Monday, October 24, 2016

The Benefits of Longer Visit Durations

In terms of web metrics, visit duration refers to the amount of time a visitor spends at a domain. As an aggregated metric, it can refer to the average visit duration of all visitors. This type of metric belong to the "visit characterization" family of metrics, which help site operators better understand the trends and behaviors of visitors while at the domain.

While page visits, impressions, total visits, and unique visitors are metrics that often receive a great deal of attention, visit duration has the capability to tell the domain operator things other metrics cannot. The aforementioned metrics can be more direct in telling the story of how much notice a web campaign received, but not necessarily in measuring the impact and success of a message and its ability to capture the visitor's attention and interest. Additionally, impressions and visits do not necessarily correlate to conversions, which might be defined as email or SMS subscriptions, social media shares, or number of purchases. Long visit duration alone does not guarantee conversions, but tends to positively correspond with more engagement, more link interaction, and more repeat visits and frequency.

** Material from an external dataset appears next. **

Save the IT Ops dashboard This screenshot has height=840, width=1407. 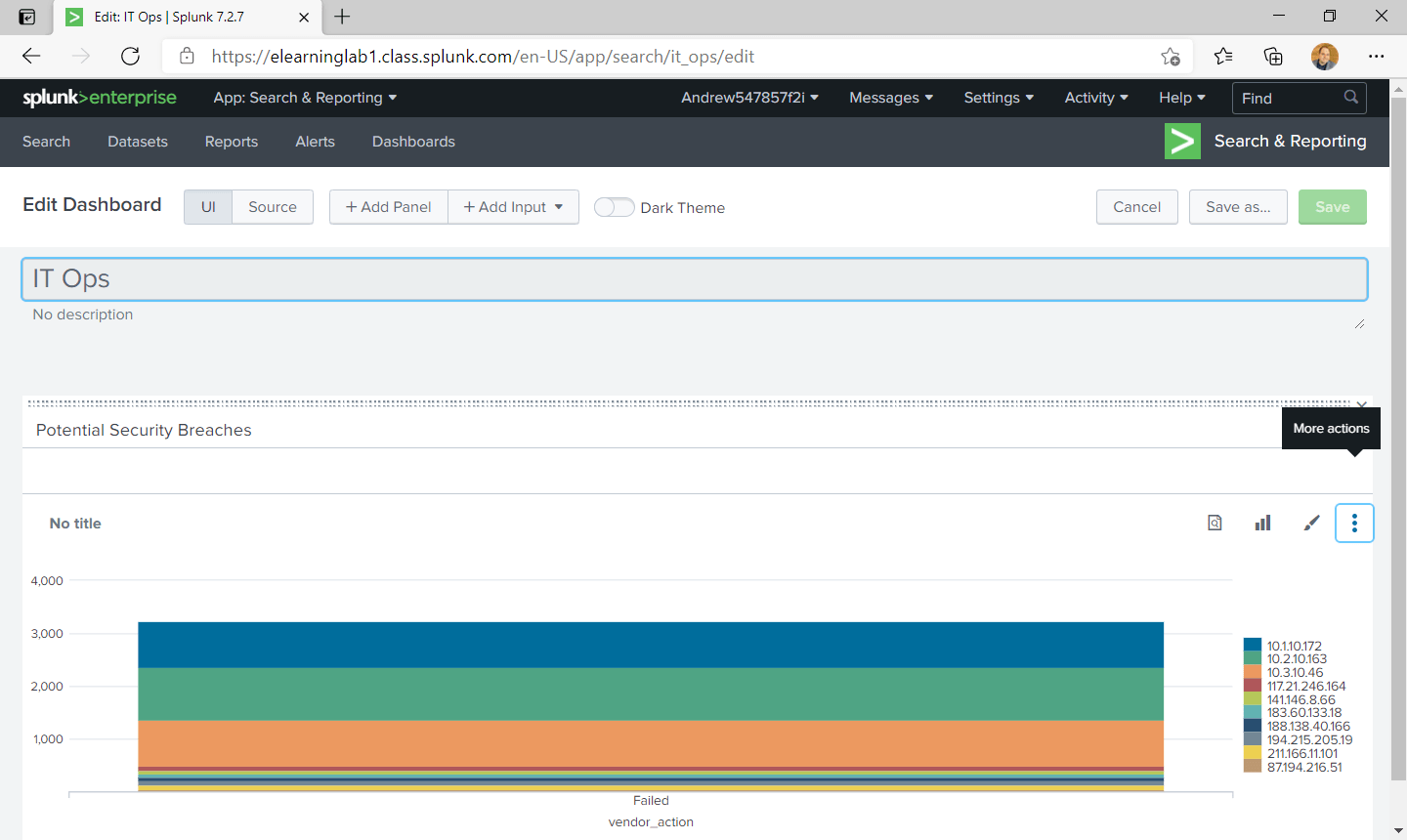1332,206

Yaro Starak analyzed the value of visit duration in an entry to his marketing website, Entrepreneur's Journey. According to Starak, creating engagement content and facilitating community building are key ways to increase visit duration. This can be done by simply adding more content (which can include articles, supplementary information, how-tos, customer testimonials, etc). Additionally, creating visitor forums can be a good way to build site loyalty and boost favorable metrics. Some great examples of tactics to increase visit duration include news websites creating live streamed events, Youtube's investment in algorithmic "selected for you" videos and suggesting similar content, or even Amazon's "other visitors also viewed" product recommendations. In the eyes of the visitor, these advents save them time and effort - but they can also increase their visit duration on your domain and discourage "bounces."

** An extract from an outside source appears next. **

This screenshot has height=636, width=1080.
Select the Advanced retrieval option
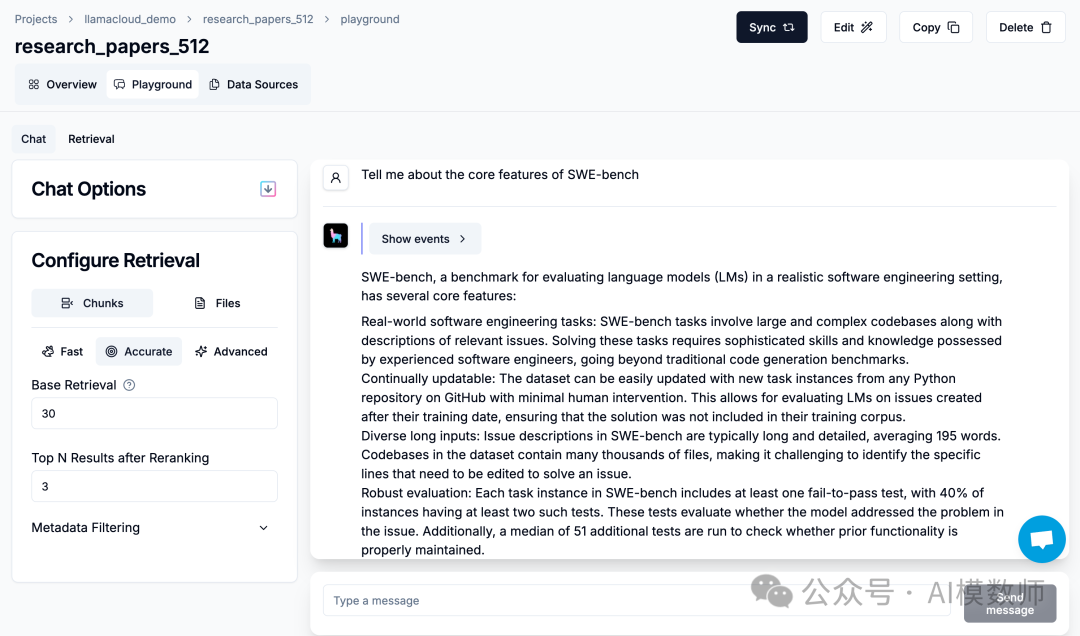point(231,351)
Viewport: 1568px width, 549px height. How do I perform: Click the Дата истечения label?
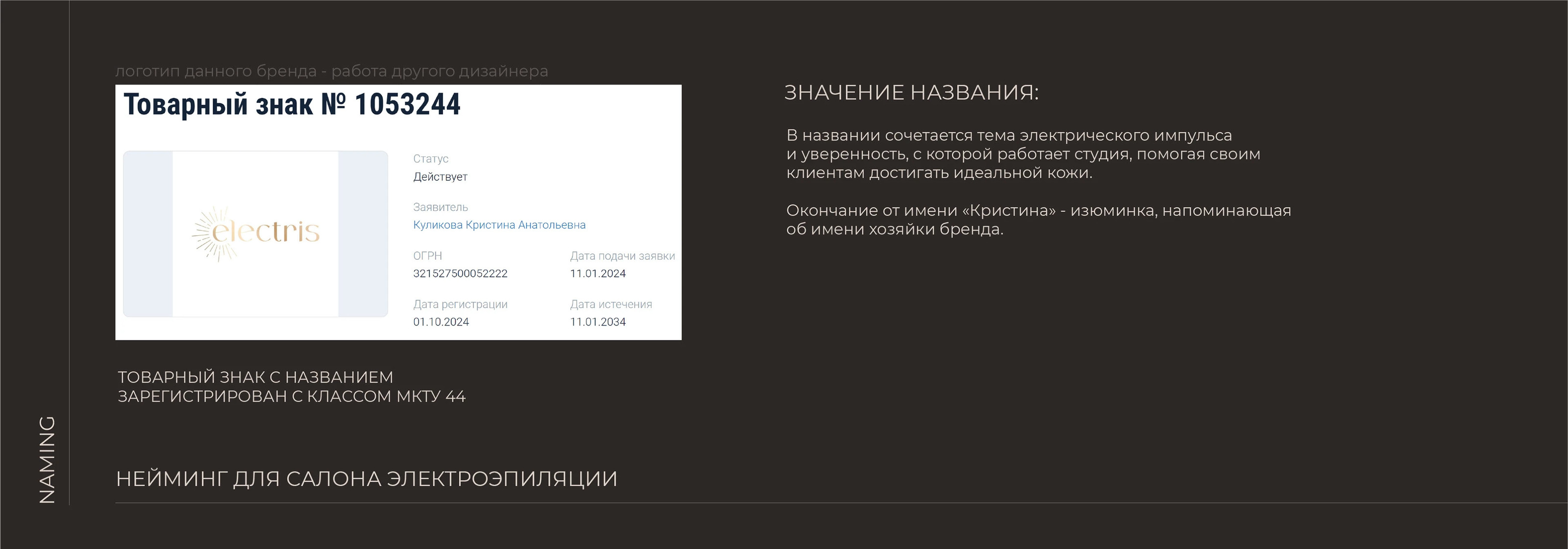tap(611, 304)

Despite the helpfulness of the visit duration metric, it needs to be understood as a supplement to other metrics. As noted by the marketing source group, Wholewhale, a long visit duration might mean that visitors are having technical difficulties with your website. If this isolated to mobile visitors, it could mean that your site is not well adapted to mobile browsers and is frustrating visitors. Long visit duration, but low conversions, recency, or frequency (of visits) should signal to a domain operator that they are not reaping metric rewards from long visit duration, and there may be other problems standing in the way.


Some supplementary metrics to look at include page visit time (so that the pages visitors linger on can be enhanced, replicated, or if needed, repaired) and page views per visit. These metrics could help the domain operator identify their successful content and modify their site to showcase their most popular, longest viewed, and most revisited content. Recency and frequency can also be considered as metrics related to the helpfulness, popularity, and success of web content.


So, summarily, visit duration is a small piece of the picture, but it has the potential to highlight a domain's strengths or weaknesses. If an organization's goal with their web presence is to build an online community and foster engagement and loyalty, visit duration can be a great supplementary metric for gauging the desirability of their content and how well it fulfills the needs and wants of visitors.